• [Requirements]: Starting at the row containing "Switch to the" and ending at the row containing "point(336,689)", give those rows again, requests included. Multiply every coordinate in the answers by 1.35 and round to whole numbers, with halves rounding up.

• [Supplied records]:

======

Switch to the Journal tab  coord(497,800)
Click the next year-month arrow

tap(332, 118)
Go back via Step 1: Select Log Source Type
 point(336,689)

======

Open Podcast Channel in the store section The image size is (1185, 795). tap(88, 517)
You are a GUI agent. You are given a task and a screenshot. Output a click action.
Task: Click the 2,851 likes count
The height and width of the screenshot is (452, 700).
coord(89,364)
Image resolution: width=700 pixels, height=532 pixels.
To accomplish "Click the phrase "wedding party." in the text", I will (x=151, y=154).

======

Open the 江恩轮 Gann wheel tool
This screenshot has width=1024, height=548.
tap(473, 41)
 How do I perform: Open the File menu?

======

• [Exercise result]:
Switch to the Journal tab  coord(671,1080)
Click the next year-month arrow

tap(448, 159)
Go back via Step 1: Select Log Source Type
 point(454,930)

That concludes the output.